== RECORDS SHOWN

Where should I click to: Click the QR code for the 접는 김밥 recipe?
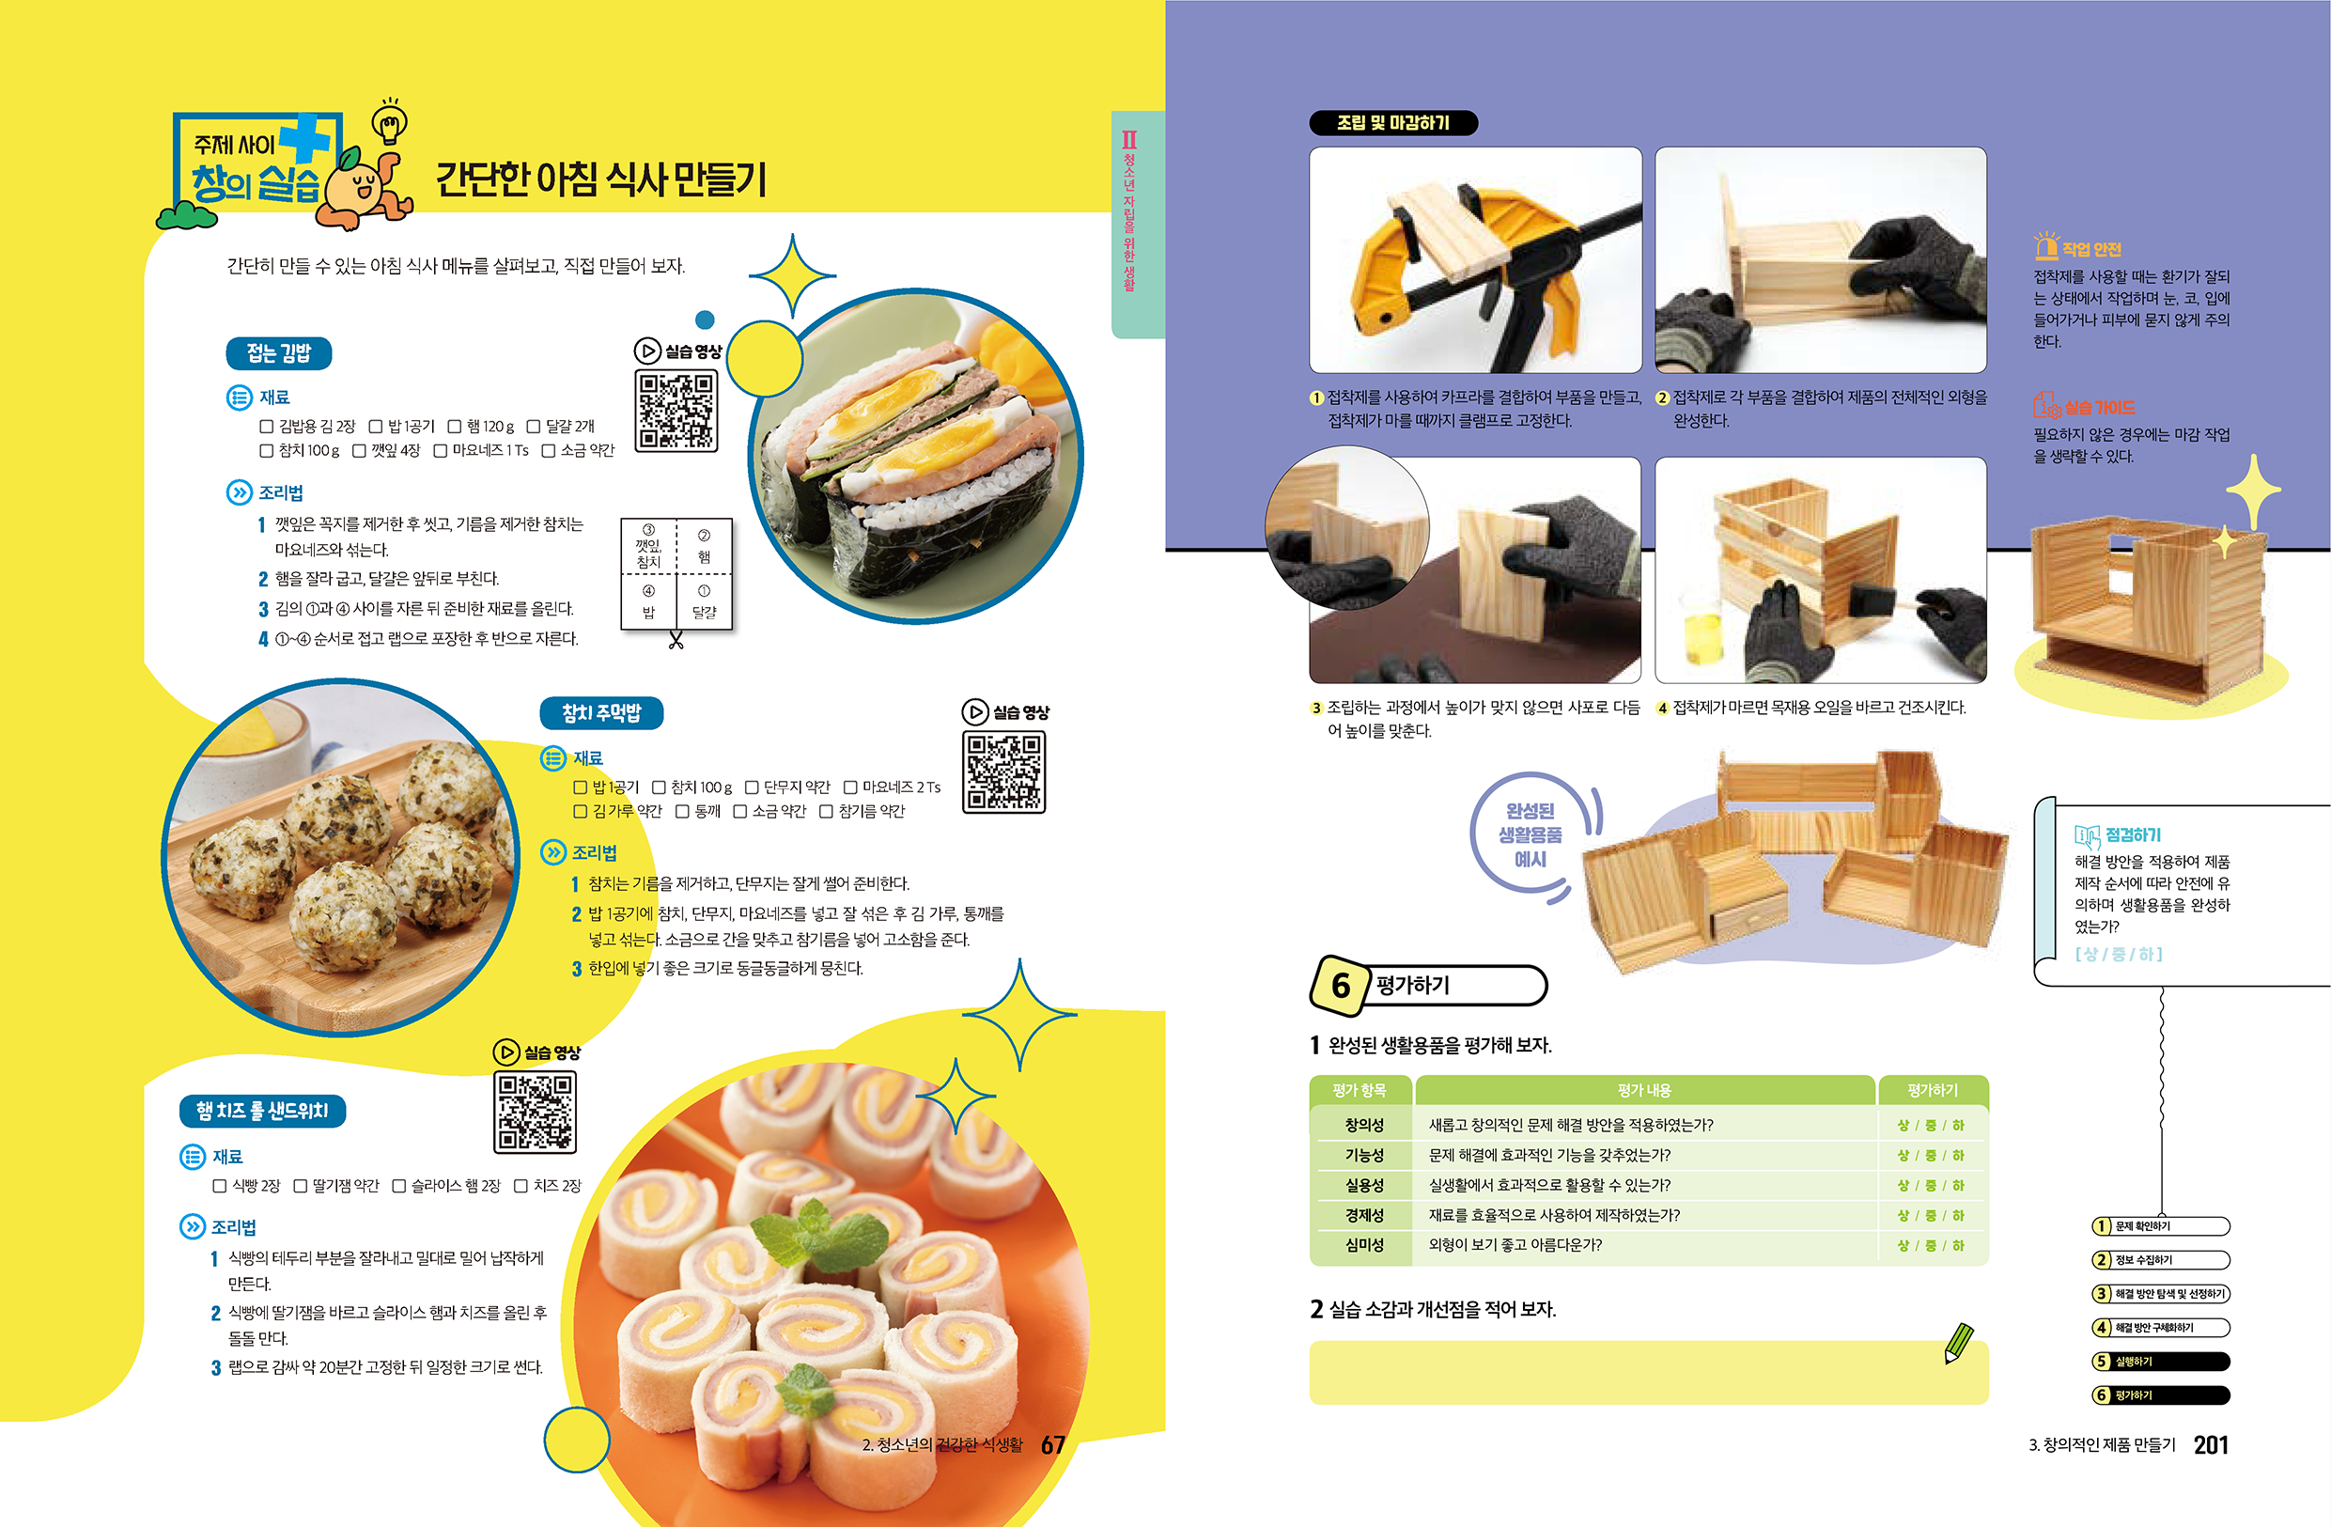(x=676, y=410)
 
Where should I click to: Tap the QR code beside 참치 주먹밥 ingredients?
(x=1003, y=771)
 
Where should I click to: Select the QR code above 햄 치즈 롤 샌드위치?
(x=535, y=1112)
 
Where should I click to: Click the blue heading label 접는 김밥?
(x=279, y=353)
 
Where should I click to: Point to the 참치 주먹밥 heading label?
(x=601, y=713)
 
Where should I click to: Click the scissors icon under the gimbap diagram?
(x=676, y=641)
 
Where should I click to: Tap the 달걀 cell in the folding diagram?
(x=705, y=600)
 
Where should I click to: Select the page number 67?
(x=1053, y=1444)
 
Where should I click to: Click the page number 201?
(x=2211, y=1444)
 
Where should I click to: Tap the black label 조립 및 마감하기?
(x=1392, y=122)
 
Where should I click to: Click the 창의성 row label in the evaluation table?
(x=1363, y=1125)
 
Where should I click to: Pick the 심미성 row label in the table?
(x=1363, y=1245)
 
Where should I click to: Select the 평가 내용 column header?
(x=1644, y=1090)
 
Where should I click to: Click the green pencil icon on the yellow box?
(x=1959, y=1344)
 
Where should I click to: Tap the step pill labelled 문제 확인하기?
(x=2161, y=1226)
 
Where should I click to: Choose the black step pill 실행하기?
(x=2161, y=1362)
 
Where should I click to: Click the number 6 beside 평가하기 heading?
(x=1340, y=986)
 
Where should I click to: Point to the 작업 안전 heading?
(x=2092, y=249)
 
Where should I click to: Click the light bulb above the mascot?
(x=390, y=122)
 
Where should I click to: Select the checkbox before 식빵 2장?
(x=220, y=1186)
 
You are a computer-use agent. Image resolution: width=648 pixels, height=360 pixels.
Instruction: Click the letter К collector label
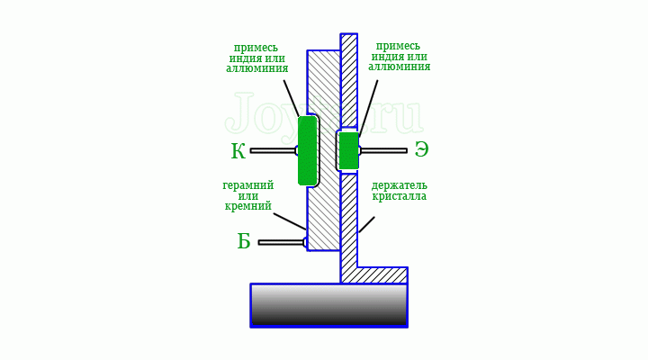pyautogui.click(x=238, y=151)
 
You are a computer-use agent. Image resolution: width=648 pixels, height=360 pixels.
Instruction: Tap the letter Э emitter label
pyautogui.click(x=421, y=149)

====

■ YOUR TASK
Copy all of the data above line for line, without the pictures.

■ RESULT OF THIS TASK
Where should I click to: Click the QR code for the 접는 김밥 recipe?
(x=676, y=410)
 
Where should I click to: Tap the QR code beside 참치 주먹밥 ingredients?
(x=1003, y=771)
 
Where should I click to: Select the QR code above 햄 치즈 롤 샌드위치?
(x=535, y=1112)
 
Where should I click to: Click the blue heading label 접는 김밥?
(x=279, y=353)
 
Where should I click to: Point to the 참치 주먹밥 heading label?
(x=601, y=713)
 
Where should I click to: Click the scissors icon under the gimbap diagram?
(x=676, y=641)
 
Where should I click to: Tap the 달걀 cell in the folding diagram?
(x=705, y=600)
 
Where should I click to: Select the page number 67?
(x=1053, y=1444)
 
Where should I click to: Click the page number 201?
(x=2211, y=1444)
 
Where should I click to: Tap the black label 조립 및 마감하기?
(x=1392, y=122)
 
Where should I click to: Click the 창의성 row label in the evaluation table?
(x=1363, y=1125)
 
Where should I click to: Pick the 심미성 row label in the table?
(x=1363, y=1245)
 
Where should I click to: Select the 평가 내용 column header?
(x=1644, y=1090)
 
Where should I click to: Click the green pencil icon on the yellow box?
(x=1959, y=1344)
 
Where should I click to: Tap the step pill labelled 문제 확인하기?
(x=2161, y=1226)
 
Where should I click to: Choose the black step pill 실행하기?
(x=2161, y=1362)
 
Where should I click to: Click the number 6 beside 평가하기 heading?
(x=1340, y=986)
 
Where should I click to: Point to the 작업 안전 heading?
(x=2092, y=249)
 
Where should I click to: Click the light bulb above the mascot?
(x=390, y=122)
 
Where should I click to: Select the checkbox before 식빵 2장?
(x=220, y=1186)
 
You are a computer-use agent. Image resolution: width=648 pixels, height=360 pixels.
Instruction: Click the letter К collector label
pyautogui.click(x=238, y=151)
 
You are a computer-use agent. Image resolution: width=648 pixels, height=360 pixels.
Instruction: Tap the letter Э emitter label
pyautogui.click(x=421, y=149)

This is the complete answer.